#### [To be done]
Quote, word for word, the stretch from "The input SMF" through "a SMF launch." in the passage on fiber mode excitation below.

#### [Document excerpt]
(begin)
The input SMF will excite multiple modes in the MMF. The modes excited in the MMF can be derived by the mode excitation efficiency, which determines the amount of the input field power that couples to each specific mode in the MMF, associated with the propagating modes within the MMF [30]. In our simulation, the refractive indices of the MMF and SMF are 1.4655 / 1.4462 and 1.4544 / 1.45, while the core and cladding diameters are 105 /125 μm and 9 / 125 μm, respectively. When light launched into MMF, the mode excitation efficiency η_m versus mode number m is shown in Table. 1. η_m is less than 6% when the excited mode is higher than LP₀₆. Hence we will consider LP₀₁-LP₀₆ modes in the MMF approximately.

Table 1. Mode excitation efficiency, η_m, versus mode number for MMF using a SMF launch.
(end)
#### [Listed records]
(begin)
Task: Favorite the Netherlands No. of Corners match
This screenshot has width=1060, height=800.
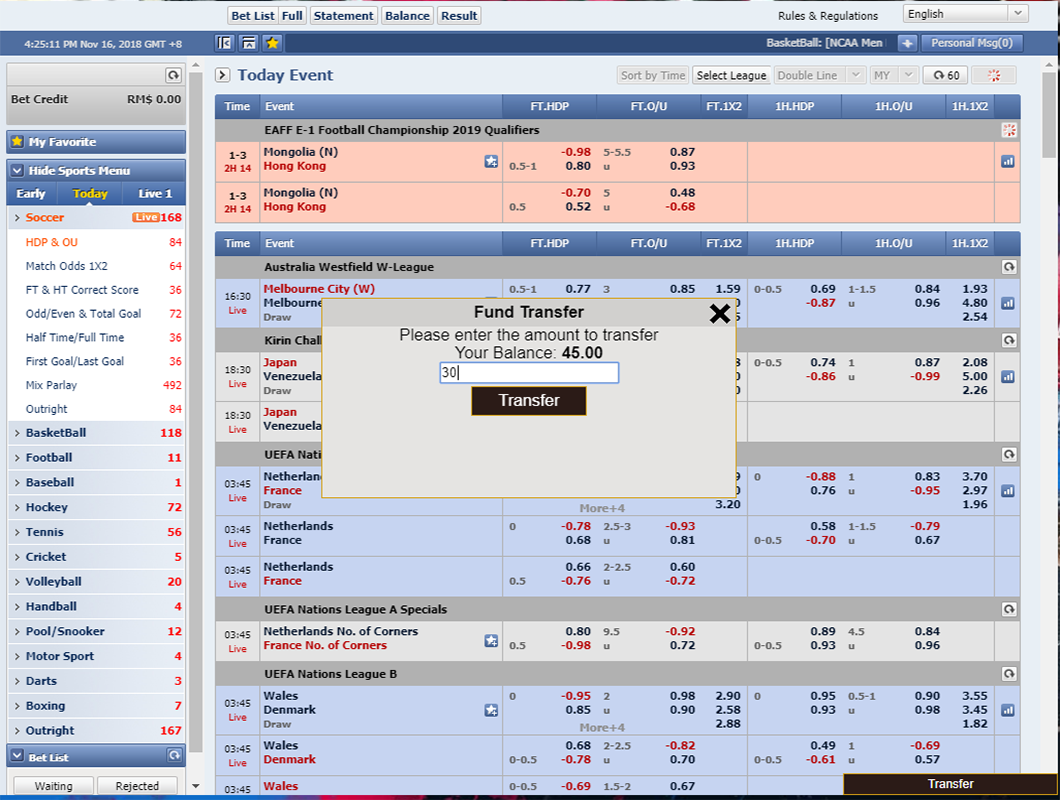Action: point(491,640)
(end)
(begin)
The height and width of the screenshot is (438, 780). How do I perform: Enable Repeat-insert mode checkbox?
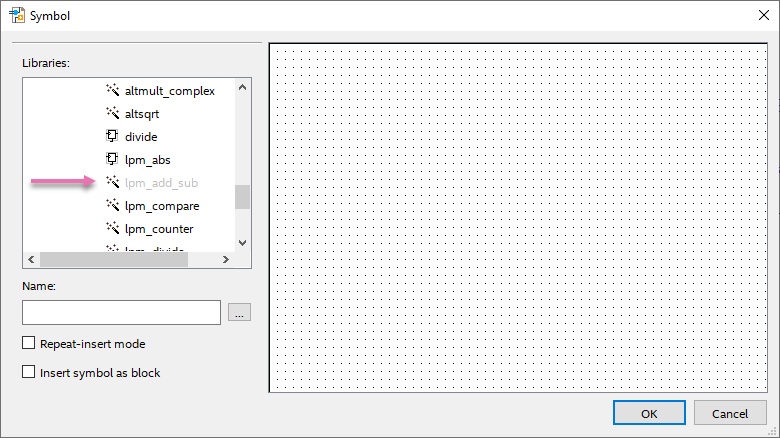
(end)
(begin)
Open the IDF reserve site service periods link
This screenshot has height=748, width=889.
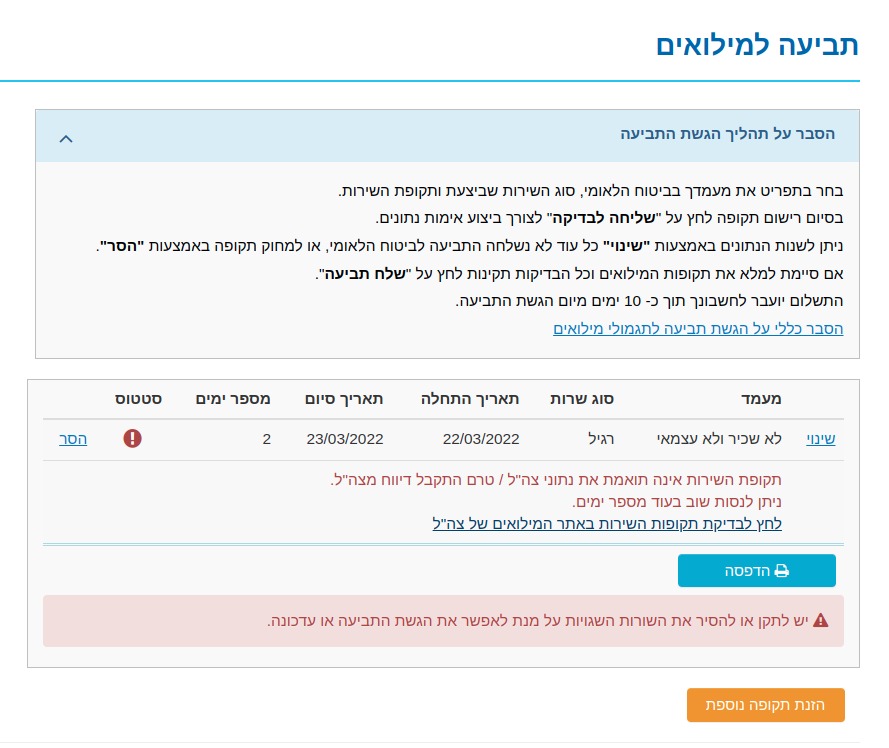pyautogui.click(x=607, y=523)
(end)
#### [The completed task]
The input SMF will excite multiple modes in the MMF. The modes excited in the MMF can be derived by the mode excitation efficiency, which determines the amount of the input field power that couples to each specific mode in the MMF, associated with the propagating modes within the MMF [30]. In our simulation, the refractive indices of the MMF and SMF are 1.4655 / 1.4462 and 1.4544 / 1.45, while the core and cladding diameters are 105 /125 μm and 9 / 125 μm, respectively. When light launched into MMF, the mode excitation efficiency η_m versus mode number m is shown in Table. 1. η_m is less than 6% when the excited mode is higher than LP₀₆. Hence we will consider LP₀₁-LP₀₆ modes in the MMF approximately.

Table 1. Mode excitation efficiency, η_m, versus mode number for MMF using a SMF launch.